━━━ Data supplied

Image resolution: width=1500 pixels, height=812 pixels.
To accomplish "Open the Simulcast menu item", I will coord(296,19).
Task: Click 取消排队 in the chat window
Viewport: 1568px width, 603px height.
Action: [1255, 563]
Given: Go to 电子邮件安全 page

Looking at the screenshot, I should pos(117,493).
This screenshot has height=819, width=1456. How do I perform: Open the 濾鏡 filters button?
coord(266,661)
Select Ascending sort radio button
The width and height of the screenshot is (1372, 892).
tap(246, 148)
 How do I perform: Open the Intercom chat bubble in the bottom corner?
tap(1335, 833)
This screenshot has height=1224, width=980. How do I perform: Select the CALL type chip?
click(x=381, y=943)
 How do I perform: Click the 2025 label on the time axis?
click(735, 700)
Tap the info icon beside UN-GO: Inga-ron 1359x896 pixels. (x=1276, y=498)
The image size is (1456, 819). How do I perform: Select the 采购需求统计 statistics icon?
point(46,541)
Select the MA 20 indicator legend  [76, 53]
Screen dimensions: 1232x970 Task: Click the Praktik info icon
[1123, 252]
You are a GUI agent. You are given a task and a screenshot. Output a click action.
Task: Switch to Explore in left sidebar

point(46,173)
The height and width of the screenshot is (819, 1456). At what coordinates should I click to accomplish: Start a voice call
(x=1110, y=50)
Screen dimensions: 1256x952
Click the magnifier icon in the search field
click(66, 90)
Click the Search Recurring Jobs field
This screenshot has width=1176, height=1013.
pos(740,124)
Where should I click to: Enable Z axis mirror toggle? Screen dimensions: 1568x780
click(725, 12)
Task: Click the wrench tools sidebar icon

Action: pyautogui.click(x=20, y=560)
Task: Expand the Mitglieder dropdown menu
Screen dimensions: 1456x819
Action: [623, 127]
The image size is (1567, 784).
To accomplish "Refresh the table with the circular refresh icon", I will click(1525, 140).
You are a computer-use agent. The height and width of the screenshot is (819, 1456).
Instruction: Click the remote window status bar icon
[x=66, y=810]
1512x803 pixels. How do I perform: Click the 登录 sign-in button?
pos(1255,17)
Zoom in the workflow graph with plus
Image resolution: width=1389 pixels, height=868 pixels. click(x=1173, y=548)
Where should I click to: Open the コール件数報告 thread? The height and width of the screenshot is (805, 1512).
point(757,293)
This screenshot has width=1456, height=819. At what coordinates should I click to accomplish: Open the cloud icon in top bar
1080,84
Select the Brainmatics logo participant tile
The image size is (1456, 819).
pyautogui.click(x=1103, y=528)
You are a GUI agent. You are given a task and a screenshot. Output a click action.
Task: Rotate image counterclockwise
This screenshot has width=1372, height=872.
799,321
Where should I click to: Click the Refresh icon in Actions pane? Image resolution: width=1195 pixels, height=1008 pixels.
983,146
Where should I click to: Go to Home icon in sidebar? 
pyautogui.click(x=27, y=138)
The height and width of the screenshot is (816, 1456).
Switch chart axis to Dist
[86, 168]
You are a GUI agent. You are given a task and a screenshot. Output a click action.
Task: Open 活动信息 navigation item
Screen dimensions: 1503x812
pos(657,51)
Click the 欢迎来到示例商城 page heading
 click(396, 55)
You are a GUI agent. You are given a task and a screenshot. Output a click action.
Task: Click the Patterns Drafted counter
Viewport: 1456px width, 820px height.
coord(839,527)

━━━━━━

◆ **Exercise instructions**
Transcribe all entries exactly as they appear above.

◆ **Result of this task**
Image resolution: width=1500 pixels, height=812 pixels.
To accomplish "Open the Simulcast menu item", I will coord(296,19).
Task: Click 取消排队 in the chat window
Viewport: 1568px width, 603px height.
Action: [1255, 563]
Given: Go to 电子邮件安全 page

Looking at the screenshot, I should pos(117,493).
This screenshot has height=819, width=1456. How do I perform: Open the 濾鏡 filters button?
coord(266,661)
Select Ascending sort radio button
The width and height of the screenshot is (1372, 892).
tap(246, 148)
 How do I perform: Open the Intercom chat bubble in the bottom corner?
tap(1335, 833)
This screenshot has height=1224, width=980. How do I perform: Select the CALL type chip?
click(x=381, y=943)
 How do I perform: Click the 2025 label on the time axis?
click(735, 700)
Tap the info icon beside UN-GO: Inga-ron 1359x896 pixels. (x=1276, y=498)
The image size is (1456, 819). How do I perform: Select the 采购需求统计 statistics icon?
point(46,541)
Select the MA 20 indicator legend  [76, 53]
Screen dimensions: 1232x970 Task: Click the Praktik info icon
[1123, 252]
You are a GUI agent. You are given a task and a screenshot. Output a click action.
Task: Switch to Explore in left sidebar

point(46,173)
The height and width of the screenshot is (819, 1456). At what coordinates should I click to accomplish: Start a voice call
(x=1110, y=50)
Screen dimensions: 1256x952
Click the magnifier icon in the search field
click(66, 90)
Click the Search Recurring Jobs field
This screenshot has width=1176, height=1013.
pos(740,124)
Where should I click to: Enable Z axis mirror toggle? Screen dimensions: 1568x780
click(725, 12)
Task: Click the wrench tools sidebar icon

Action: pyautogui.click(x=20, y=560)
Task: Expand the Mitglieder dropdown menu
Screen dimensions: 1456x819
Action: [623, 127]
The image size is (1567, 784).
To accomplish "Refresh the table with the circular refresh icon", I will click(1525, 140).
You are a computer-use agent. The height and width of the screenshot is (819, 1456).
Instruction: Click the remote window status bar icon
[x=66, y=810]
1512x803 pixels. How do I perform: Click the 登录 sign-in button?
pos(1255,17)
Zoom in the workflow graph with plus
Image resolution: width=1389 pixels, height=868 pixels. click(x=1173, y=548)
Where should I click to: Open the コール件数報告 thread? The height and width of the screenshot is (805, 1512).
point(757,293)
This screenshot has width=1456, height=819. At what coordinates should I click to accomplish: Open the cloud icon in top bar
1080,84
Select the Brainmatics logo participant tile
The image size is (1456, 819).
pyautogui.click(x=1103, y=528)
You are a GUI agent. You are given a task and a screenshot. Output a click action.
Task: Rotate image counterclockwise
This screenshot has width=1372, height=872.
799,321
Where should I click to: Click the Refresh icon in Actions pane? Image resolution: width=1195 pixels, height=1008 pixels.
983,146
Where should I click to: Go to Home icon in sidebar? 
pyautogui.click(x=27, y=138)
The height and width of the screenshot is (816, 1456).
Switch chart axis to Dist
[86, 168]
You are a GUI agent. You are given a task and a screenshot. Output a click action.
Task: Open 活动信息 navigation item
Screen dimensions: 1503x812
pos(657,51)
Click the 欢迎来到示例商城 page heading
 click(396, 55)
You are a GUI agent. You are given a task and a screenshot. Output a click action.
Task: Click the Patterns Drafted counter
Viewport: 1456px width, 820px height.
coord(839,527)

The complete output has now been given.